Soleil is currently in my NL town and I love her sass haha, I wish she was in Pocket Camp as well.


----------



## Breath Mint (Nov 28, 2018)

All of my ACNL villagers that haven't been added yet. Caroline, Aurora, Rolf, Mira, Ankha, Skye, Deli. I also agree it's pretty surprising Ankha STILL hasn't been added.


----------



## koopasta (Dec 1, 2018)

I'm embracing the time I have without Ankha in this game because I know that once she is released she'll be literally everywhere.

I just really want Marina, Zucker, Bonbon, Ruby, and Coco! Also, I doubt Nintendo will ever add her because of how universally disliked she is, but I really, really want Jambette!


----------



## Alienfish (Dec 1, 2018)

Shep. Doubt they gonna add him though


----------



## LaFra (Dec 1, 2018)

FLORA ?-?


----------



## Flare (Dec 1, 2018)

Hoping to see Mira Marina and Bruce soon.


----------



## koopasta (Dec 2, 2018)

I would sell my soul for Marina to be in this game


----------



## Stella-Io (Dec 10, 2018)

I think I commented with Tutu and Diana being animals I want to see added.

Well, Diana will be one of them. Thou it's odd that Tutu isn't, cause she is a polar bear, she'd be perfect for Winter.


----------



## quiteso (Dec 12, 2018)

My favourite ostrich Blanche! Would also like to see Melba, Felicity, Marina, and Diana.


----------



## Breath Mint (Dec 13, 2018)

Breath Mint said:


> All of my ACNL villagers that haven't been added yet. Caroline, Aurora, Rolf, Mira, Ankha, Skye, Deli.

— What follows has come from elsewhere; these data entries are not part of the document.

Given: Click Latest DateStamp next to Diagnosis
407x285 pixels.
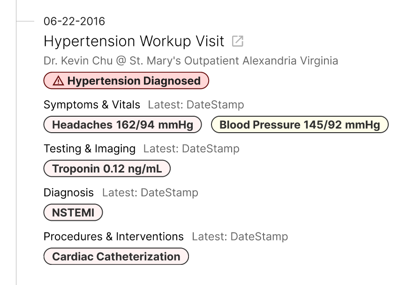Looking at the screenshot, I should click(x=150, y=193).
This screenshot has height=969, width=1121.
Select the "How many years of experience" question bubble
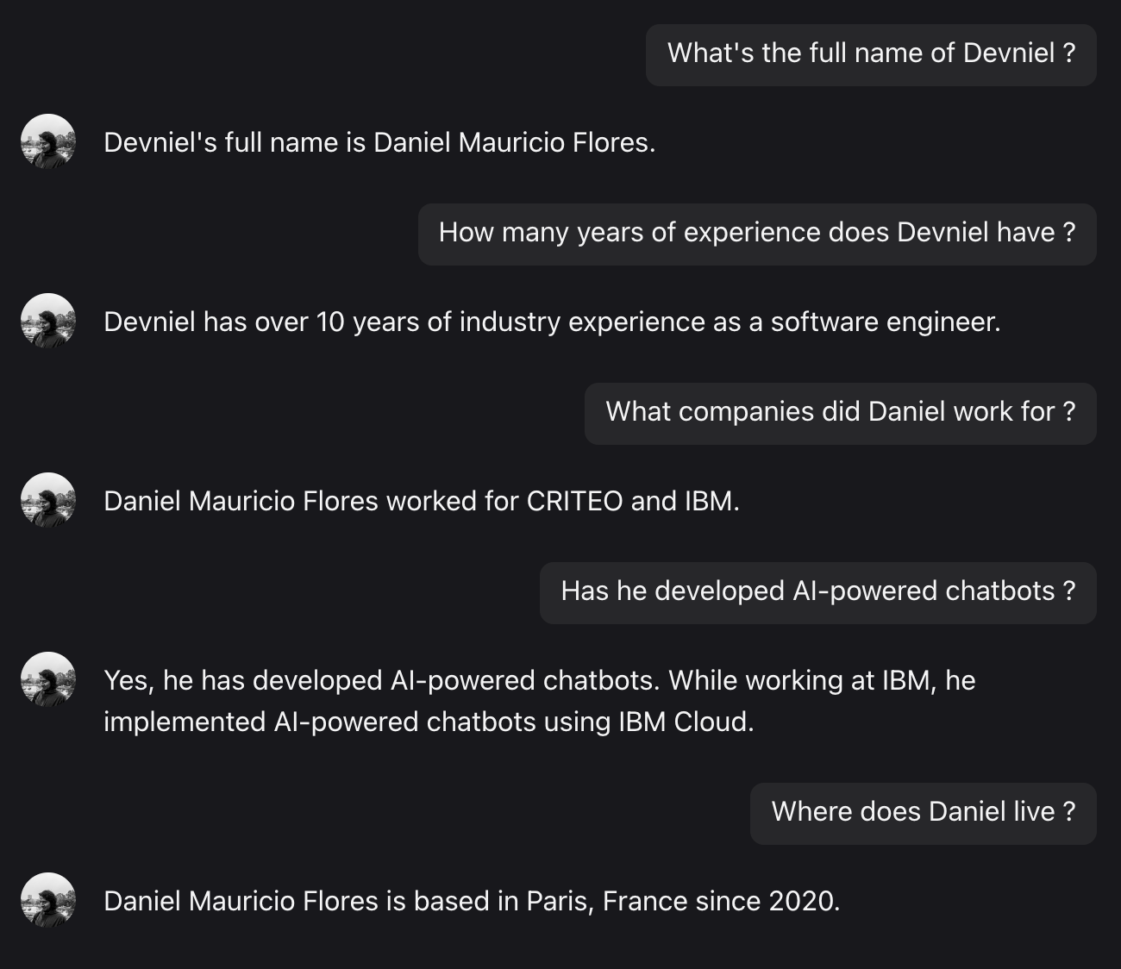click(756, 233)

Looks like I can cross Aurora off this list now


----------



## koopasta (Dec 15, 2018)

I know Pav? isn't a villager but I really want a Festivale event. I'm super peeved that the anniversary event was during the end of november so we didn't have a possible Harvest Festival event.


----------



## quiteso (Dec 18, 2018)

quiteso said:


> My favourite ostrich Blanche! Would also like to see Melba, Felicity, Marina, and Diana.



Looks like some of us had a Christmas wish given with Diana added.


----------



## That Marshal Fangirl (Dec 18, 2018)

Still waiting for her royal highness Ankha


----------



## xSuperMario64x (Dec 18, 2018)

PIETRO IS STILL HIDING FROM ME 

THAT DARNED FLUFFER


----------



## petaltail (Dec 18, 2018)

just because he's my all-time favourite villager, i'd reaaaally love it if they added sterling!! i also think the choices for his favourite furniture could be interesting~


----------



## MayorBlueRose (Dec 19, 2018)

Ive wanted Fang for the longest time!

Only just yesterday morning did I see his little face pop up and i got him into my camp and he is never leaving. <3


----------



## Elov (Dec 21, 2018)

I'm so happy I finally got Fang! I've been checking for his release ever since pocket camp first came out! I actually became active again once I found out he's in game and now I'm addicted lol. I'm so happy he's finally here WOO-HOO!! c:


----------



## koopasta (Dec 25, 2018)

I really hope Nintendo keeps Ankha out of PC for a looooong time, but I doubt it because of how popular she is. But then again, I thought I hated Fang and then ended up liking him so much that I put him in my campsite. My opinion of Ankha may change when I see her in PC.


----------



## carackobama (Dec 31, 2018)

Give me Tangy or give me DEATH.


----------



## cornimer (Jan 1, 2019)

I'd love to see my bud Walker, or Agent S.!


----------